*** EXERCISE INPUT Section Begins ***
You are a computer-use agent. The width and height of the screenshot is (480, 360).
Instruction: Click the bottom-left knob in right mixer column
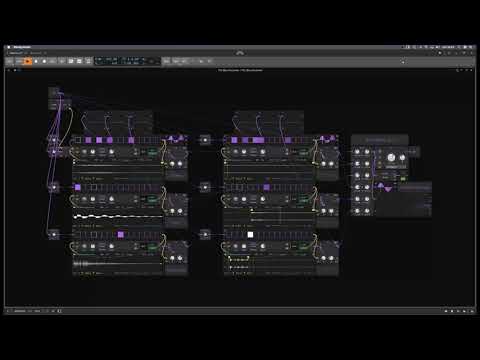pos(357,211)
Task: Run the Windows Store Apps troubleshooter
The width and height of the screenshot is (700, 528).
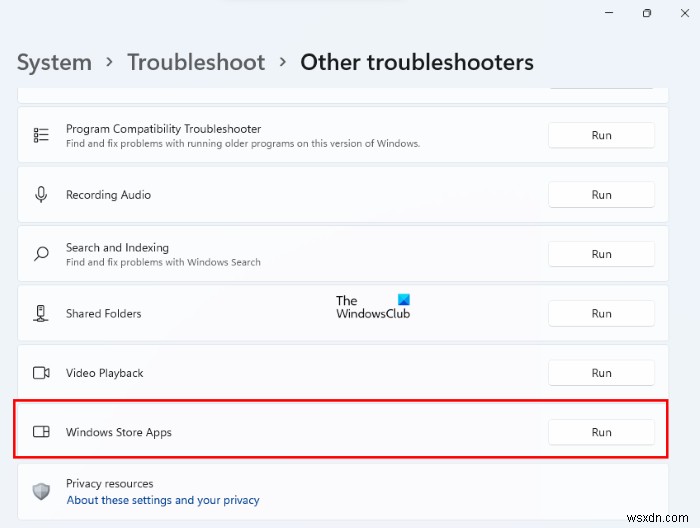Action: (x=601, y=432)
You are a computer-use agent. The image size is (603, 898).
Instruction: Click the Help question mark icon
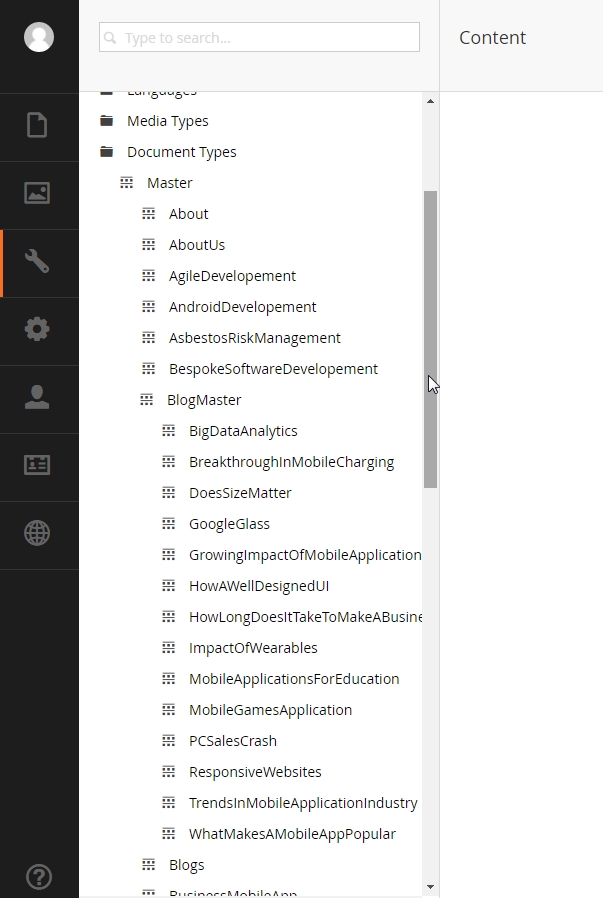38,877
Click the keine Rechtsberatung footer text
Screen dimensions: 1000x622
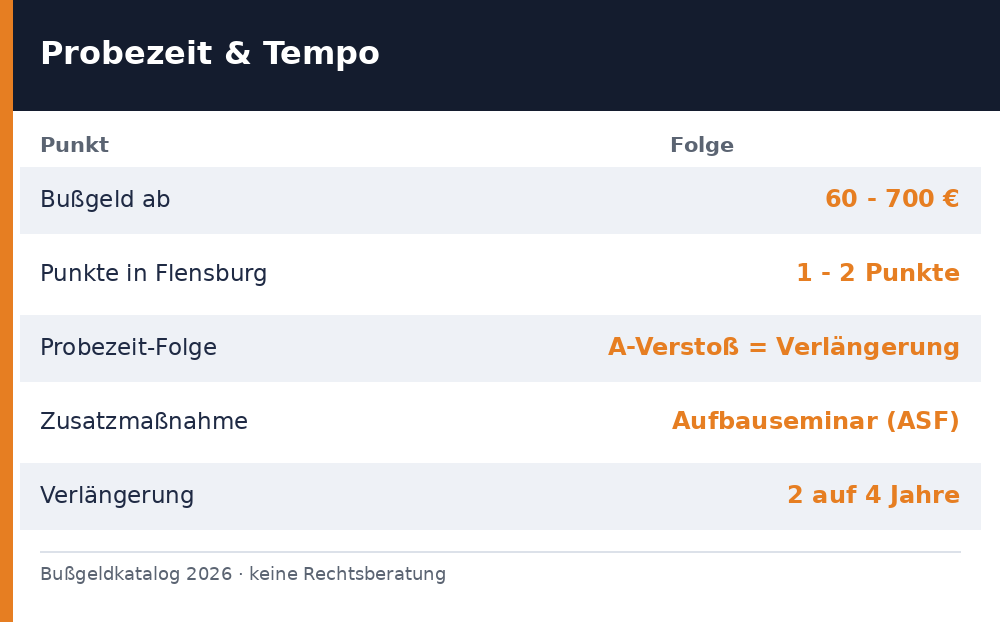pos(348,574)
*** EXERCISE INPUT Section Ends ***
* **WHAT IS NEEDED**
Print every line of the material above exactly as it reads, skipping the pictures.

* **YOUR SOLUTION**
You are a computer-use agent. The width and height of the screenshot is (480, 360).
Instruction: Click the bottom-left knob in right mixer column
pos(357,211)
Task: Run the Windows Store Apps troubleshooter
The width and height of the screenshot is (700, 528).
Action: (x=601, y=432)
You are a computer-use agent. The image size is (603, 898).
Instruction: Click the Help question mark icon
38,877
Click the keine Rechtsberatung footer text
Screen dimensions: 1000x622
pos(348,574)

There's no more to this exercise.